The above quote is from a book by David Shields called Reality Hunger: A Manifesto. I haven't read it. Another David Shields book I haven't read, called Enough About You, has sat on my bookshelf since 2002. I know the year, exactly, because it's a hardcover book and I bought it new. I don't often buy hardcovers. Rarely, I care enough about a book not to wait for the paperback to come out. Hell, more often than not, a book will be out forty or fifty years before I read it. I once considered applying to an MFA writing program. The application requirements included a 1000-word reaction paper to something written within the last ten years. Nothing on my bookshelf fit the bill, so I headed to my local bookstore's latest releases table. I felt like an intern going through the slush pile. "Fuck it, I can't afford grad school, anyway," I'm sure I said, before wandering to the aisles of books edited by time.

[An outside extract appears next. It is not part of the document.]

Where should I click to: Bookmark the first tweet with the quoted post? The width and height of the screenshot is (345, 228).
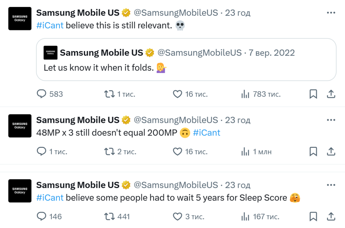pos(313,94)
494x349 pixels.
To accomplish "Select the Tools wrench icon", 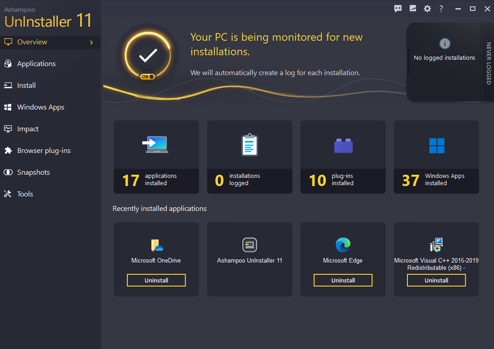I will 7,194.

So why did I spend 22 bucks on a new hardcover, less than 200 pages long, that I never finished reading? Well, 2002 happens to be the year I started blogging, and I felt inspired by a quote that opened the book:
"I know of nothing more difficult than knowing who you are, and having the courage to share the reasons for the catastrophe of your character with the world." – William Gass
I could have just written the quote on a piece of paper, or enough of it at least to Google it when I got home, but I didn't want to risk it. In desperate need of reassurance, I found the quote energizing. I could flatter myself that I engaged in a noble pursuit, courageously standing naked before the world. "Réalisant mon espoir. Je me lance vers la gloire!"
Reading the William Gass quote, now, it doesn't hold the same power for me that it did ten years ago. After all, sharing the catastrophe of your character with the world these days is as simple as updating your Facebook status.
Not that blogging ever really took courage. Back then, the only people who read my blog, or even knew it existed, were other bloggers spewing the same flotsam I was. Not to mention that I was in the midst of an existential crisis and didn't have a lot to lose anyway.
For some reason, however, although I have far fewer readers and am hardly sharing anything with "The World," I feel like it does take courage to write. Even though I'm not sharing any great catastrophes (or perhaps it's because I'm not), it feels like I'm at a podium with the house lights on. I feel so much more self-conscious.
But with no work to keep me busy, eating more peanut butter than is good for me, I turn to writing again, regardless. If only I hadn't lost so much momentum.
Courage! Today is the first day of the rest of my site.